Personal information
- Full name: Harry Hunter
- Born: 24 February 1902
- Died: 23 April 1971 (aged 69)
- Original team: Footscray (VFA)
- Height: 184 cm (6 ft 0 in)
- Weight: 85 kg (187 lb)
- Position: Full-back

Playing career^{1}
- Years: Club / Games (Goals)
- 1921–27, 1929: Essendon / 109 (9)

Coaching career
- Years: Club / Games (W–L–D)
- 1939: Essendon / 2 (2–0–0)
- ^{1} Playing statistics correct to the end of 1929.

= Harry Hunter =

Australian rules footballer (1902–1971)

Harry Hunter (24 February 1902 – 23 April 1971) was an Australian rules footballer who played for Essendon in the Victorian Football League (VFL) during the 1920s.

Hunter, who started out in the Victorian Football Association with Footscray, played as a defender and spent most of his time at full-back. He was a late withdrawal due to a leg injury from Essendon's 1923 Grand Final team and missed the premiership but made up for it the following season when they went back to back, Hunter was a regular Victorian interstate representative.

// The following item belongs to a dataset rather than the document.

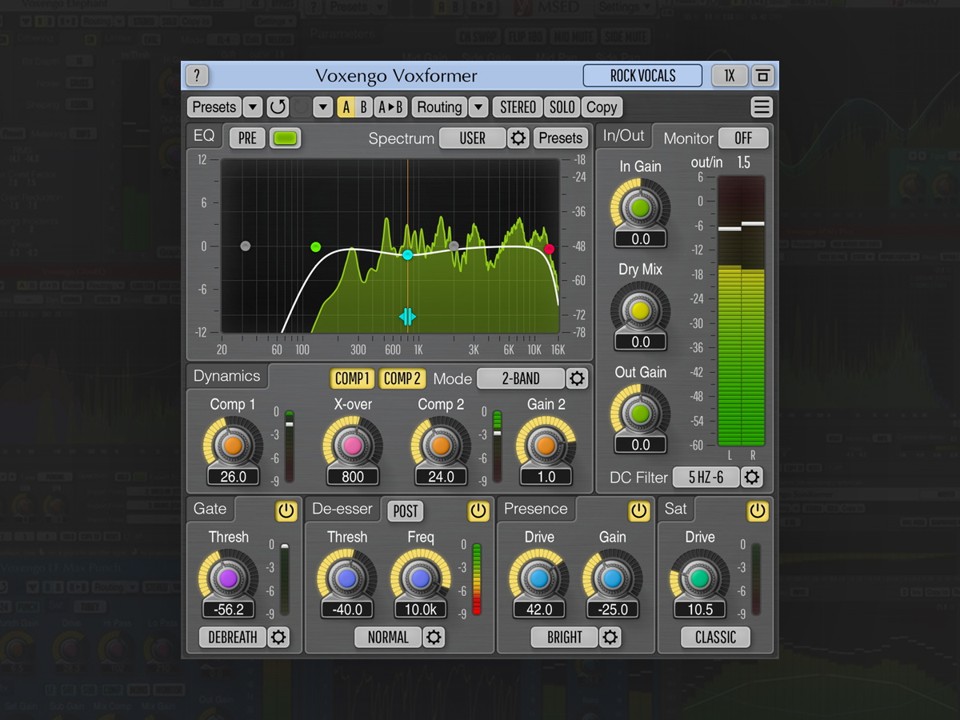The image size is (960, 720).
Task: Open the question mark help button
Action: [197, 75]

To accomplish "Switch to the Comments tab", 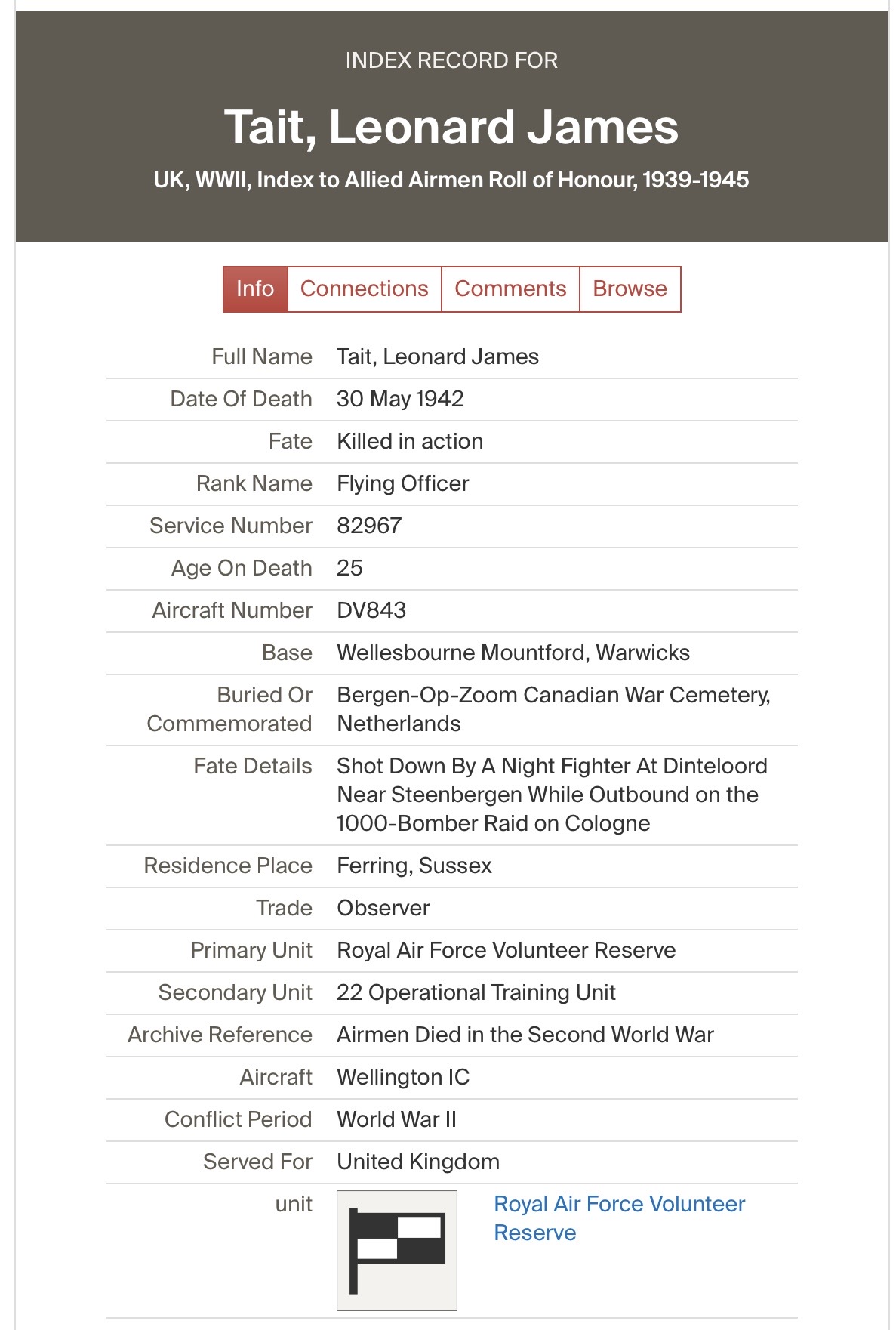I will pyautogui.click(x=510, y=289).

Hunter transferred to Albury in 1928 and captain-coached them to the Ovens & Murray Football League premiership that year. He also coached the Ovens & Murray Football League side against Victoria in Wangaratta in 1928 too.

He returned to Essendon for one final season in 1929.

After retiring as a player, Hunter concentrated on his coaching career and had stints at both Yarraville and Preston. He was joint coach, alongside Dick Reynolds, of Essendon for two games in the 1939 VFL season, both of which they won.